Task to carry out »
Check every line below for the word "agent" and show those that hold it.

____________________

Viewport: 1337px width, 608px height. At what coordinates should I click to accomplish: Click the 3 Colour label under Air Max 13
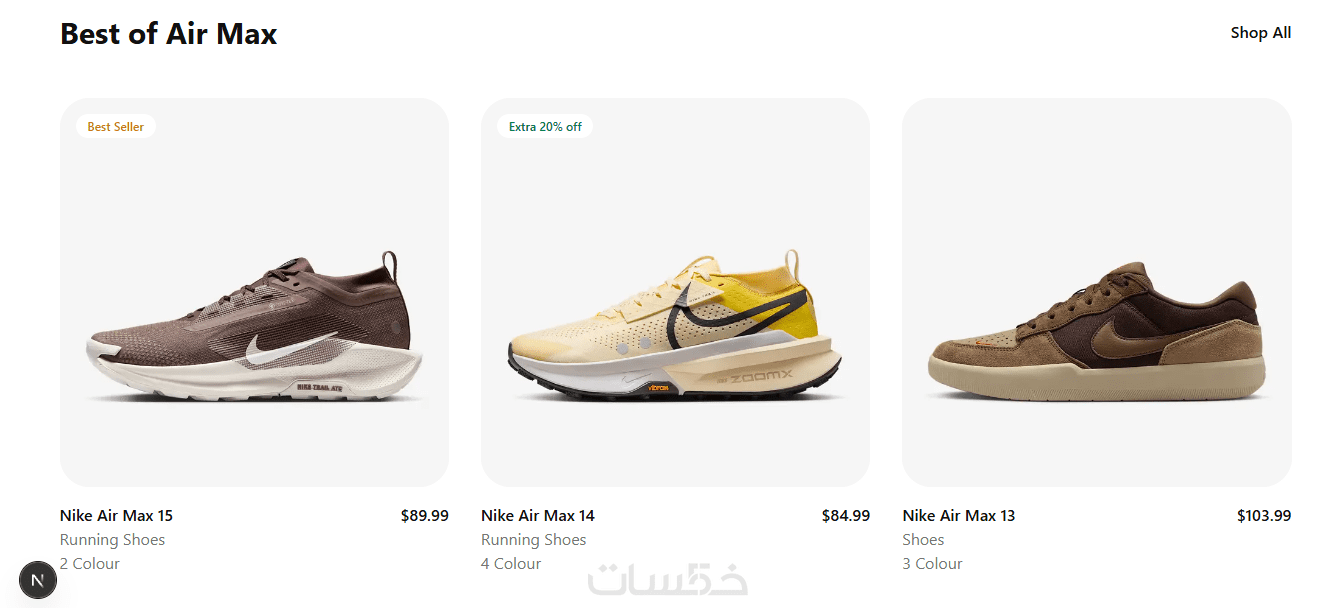(x=933, y=564)
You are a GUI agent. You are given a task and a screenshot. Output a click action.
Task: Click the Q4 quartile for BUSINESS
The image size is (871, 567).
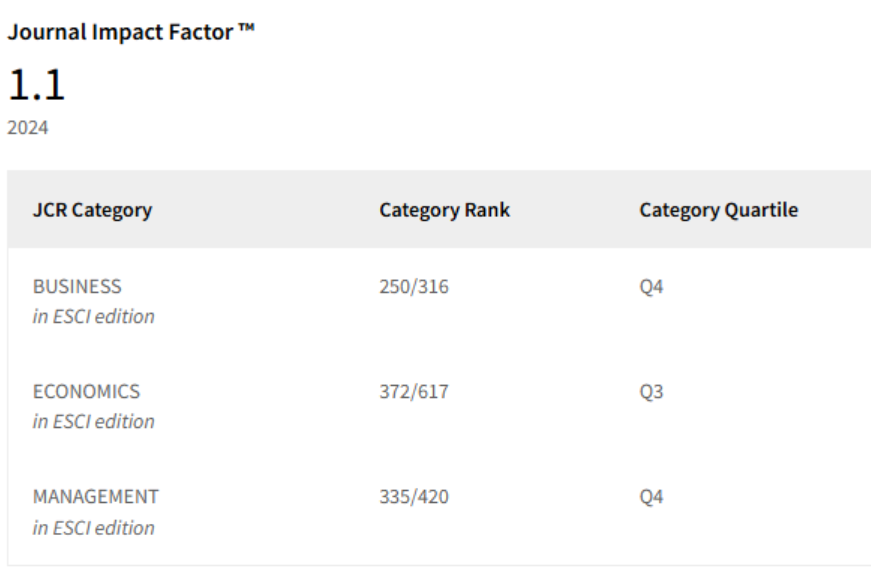point(651,287)
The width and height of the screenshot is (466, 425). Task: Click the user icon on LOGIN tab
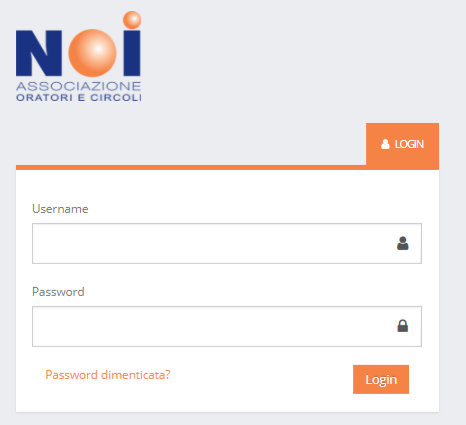385,144
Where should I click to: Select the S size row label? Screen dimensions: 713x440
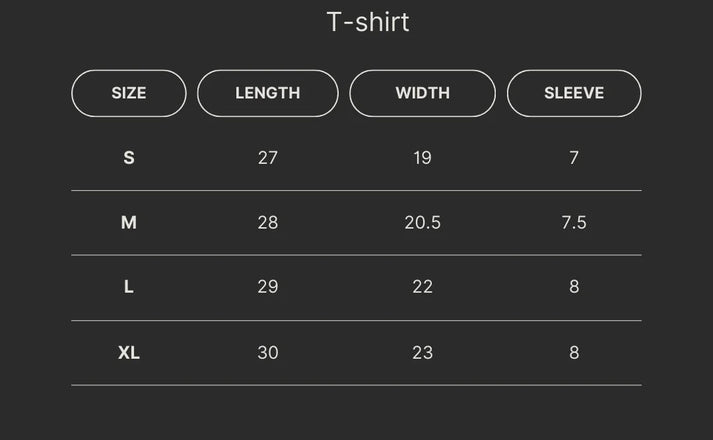pos(129,158)
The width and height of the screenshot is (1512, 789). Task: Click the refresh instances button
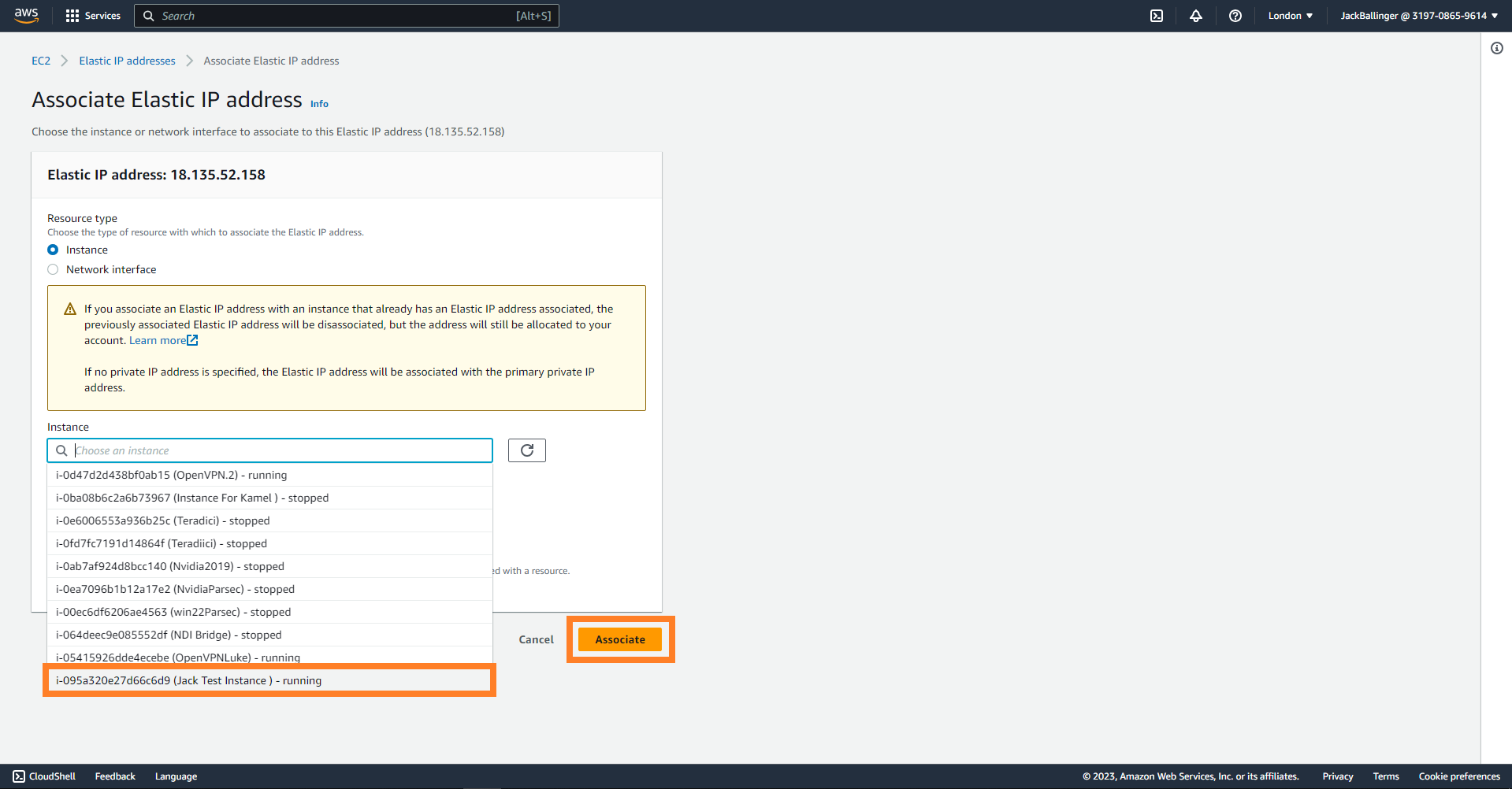pos(526,450)
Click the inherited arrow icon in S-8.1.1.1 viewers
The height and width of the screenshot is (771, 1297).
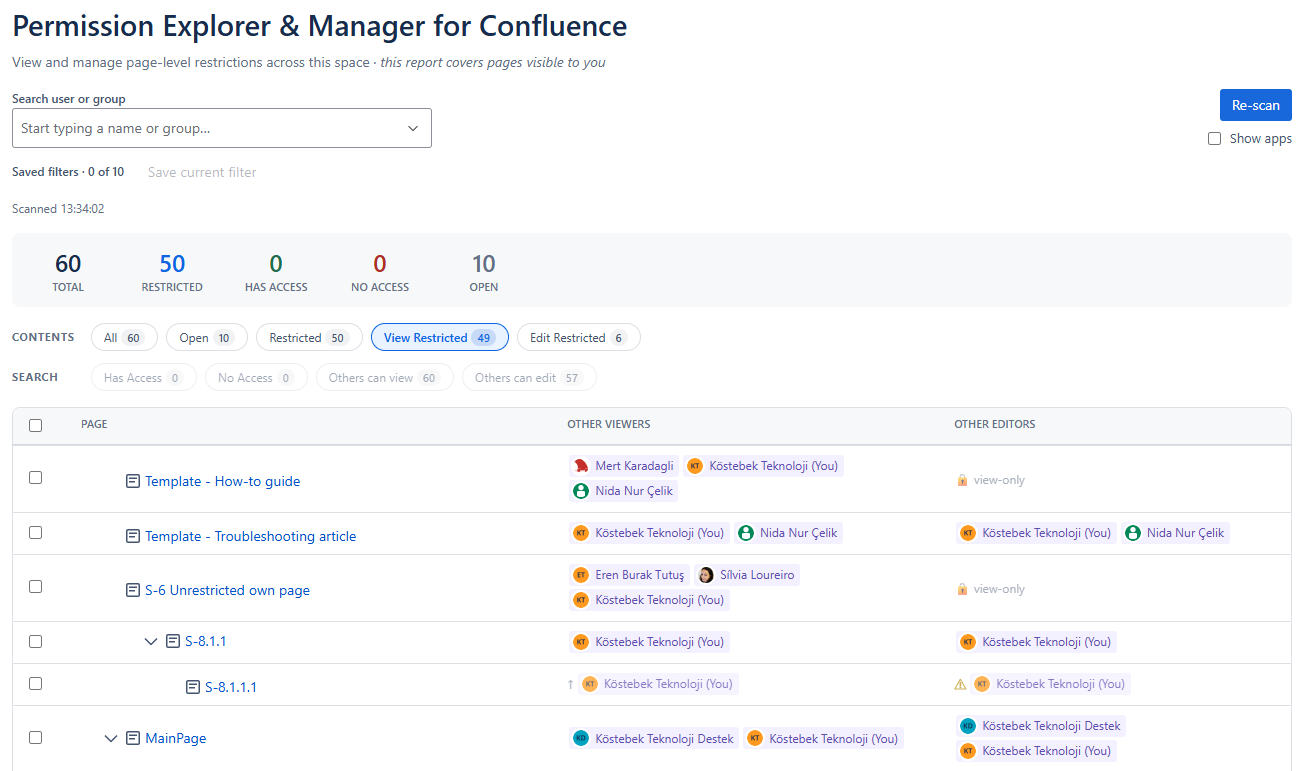(x=570, y=684)
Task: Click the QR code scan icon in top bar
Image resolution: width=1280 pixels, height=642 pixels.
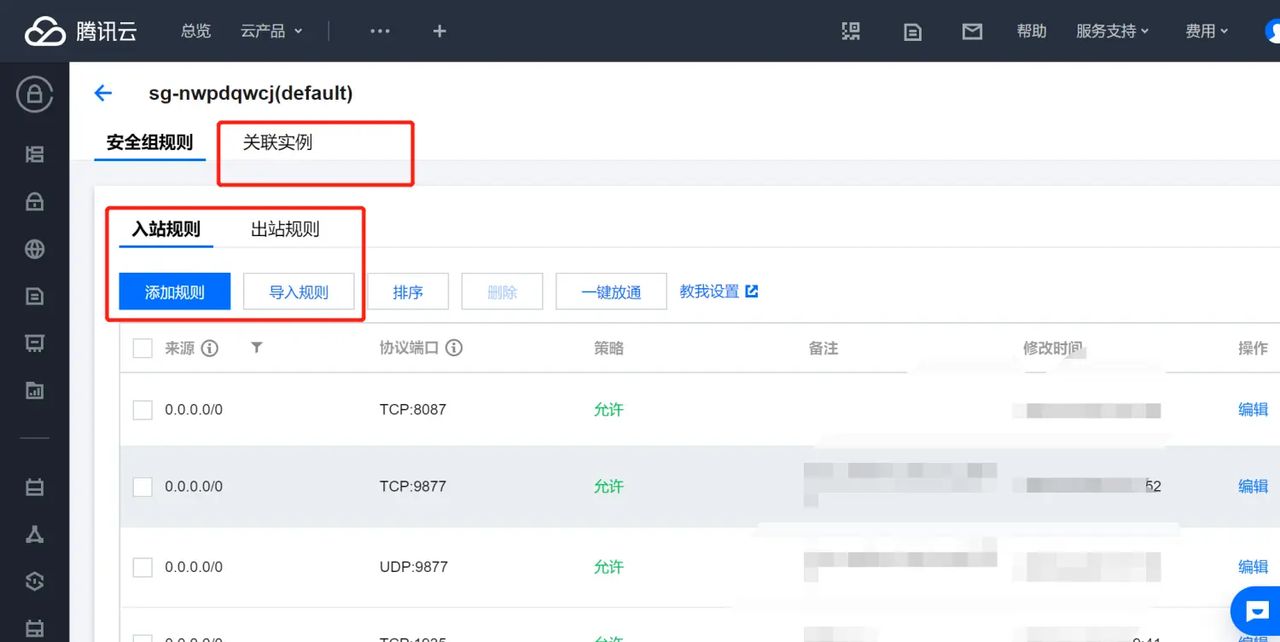Action: [851, 31]
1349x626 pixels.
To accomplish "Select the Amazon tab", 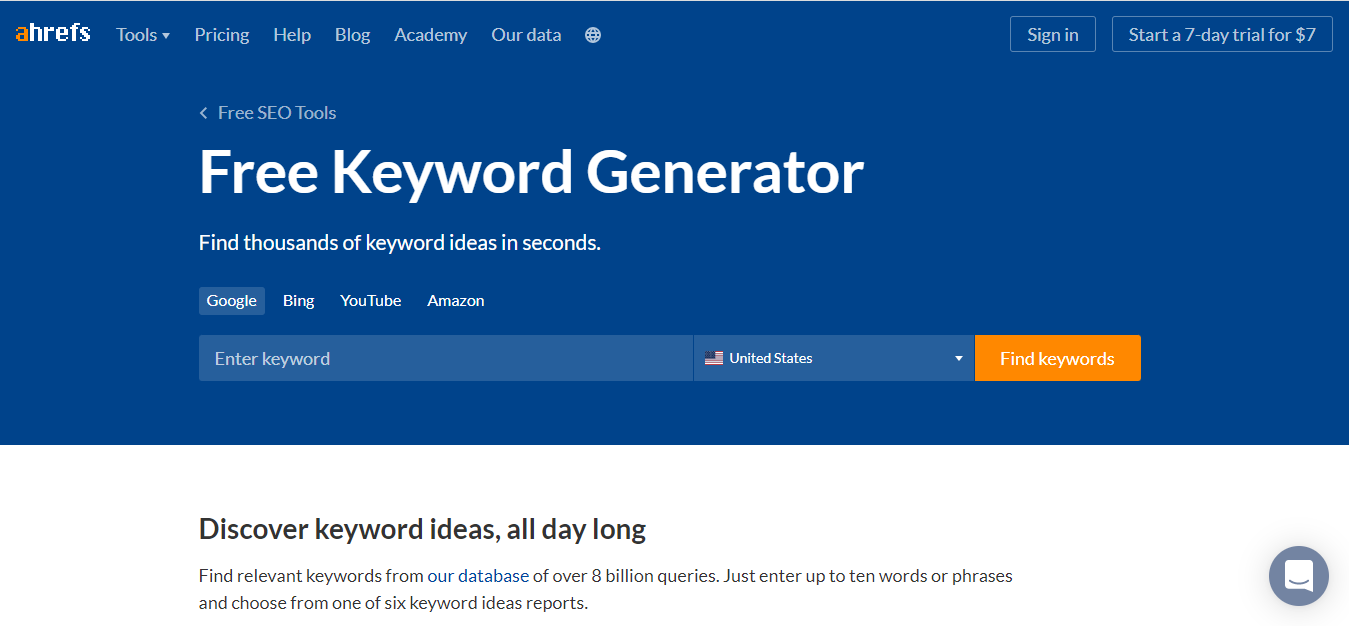I will click(456, 301).
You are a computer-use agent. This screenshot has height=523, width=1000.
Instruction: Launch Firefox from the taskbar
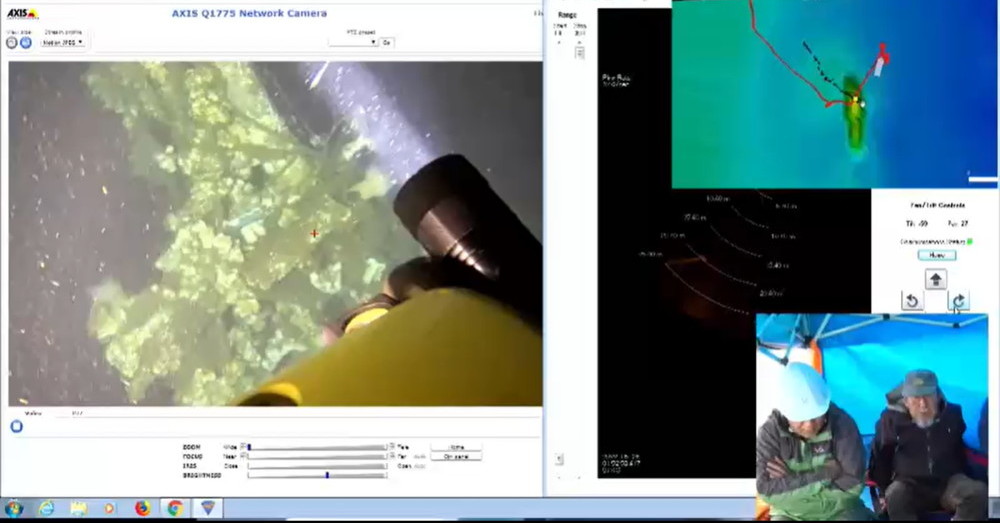tap(142, 508)
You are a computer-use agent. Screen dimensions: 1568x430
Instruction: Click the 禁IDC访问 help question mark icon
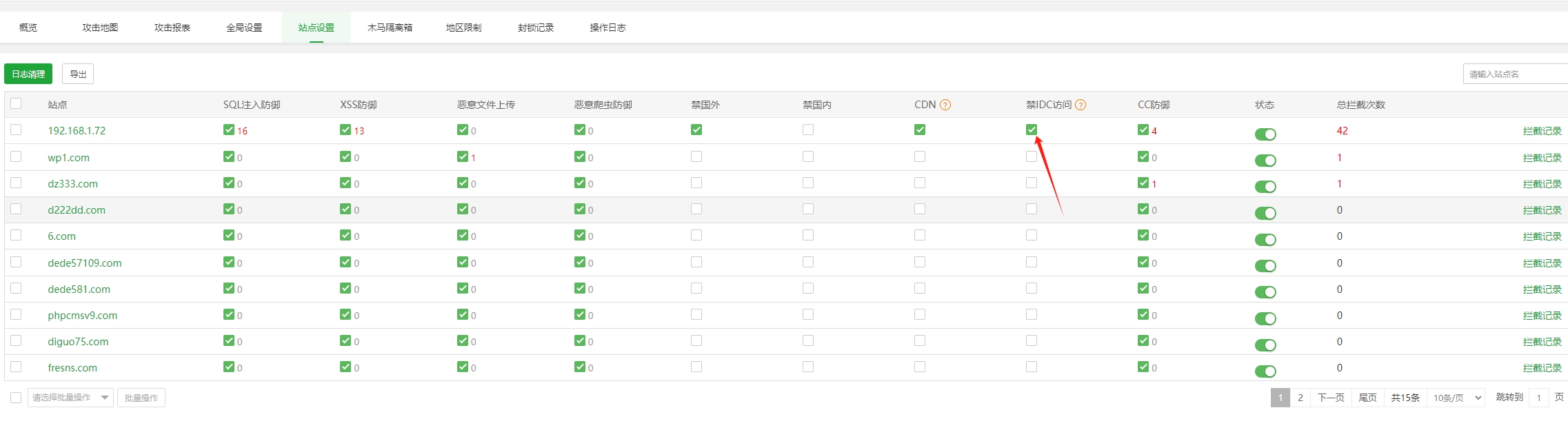[x=1080, y=105]
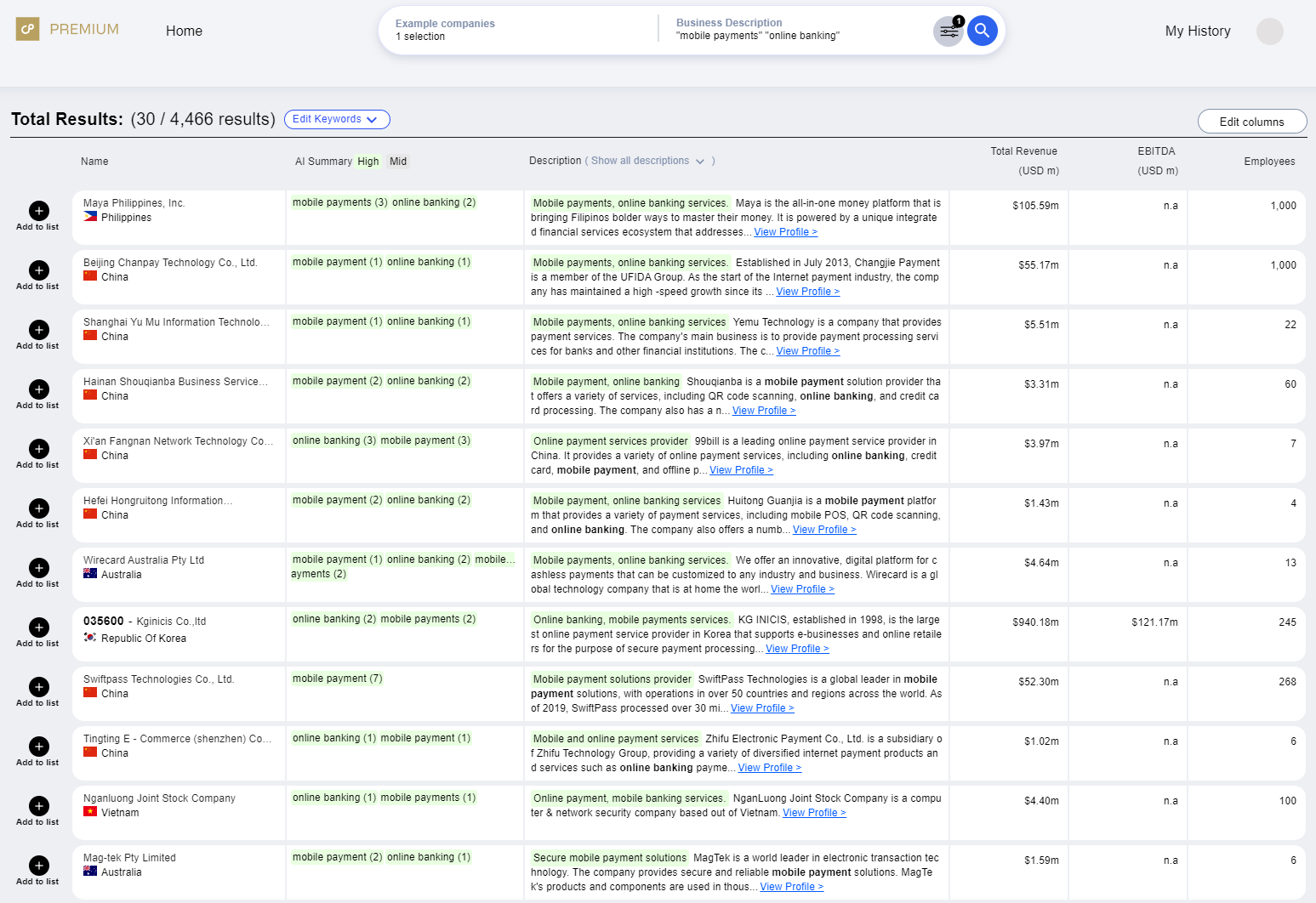
Task: Open the user profile avatar
Action: coord(1269,31)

____________________

Result »
You are a GUI agent. You are given a task and a screenshot. Output a click action.
You are a computer-use agent. This screenshot has height=523, width=1000.
You are a computer-use agent. Screen dimensions: 1568x430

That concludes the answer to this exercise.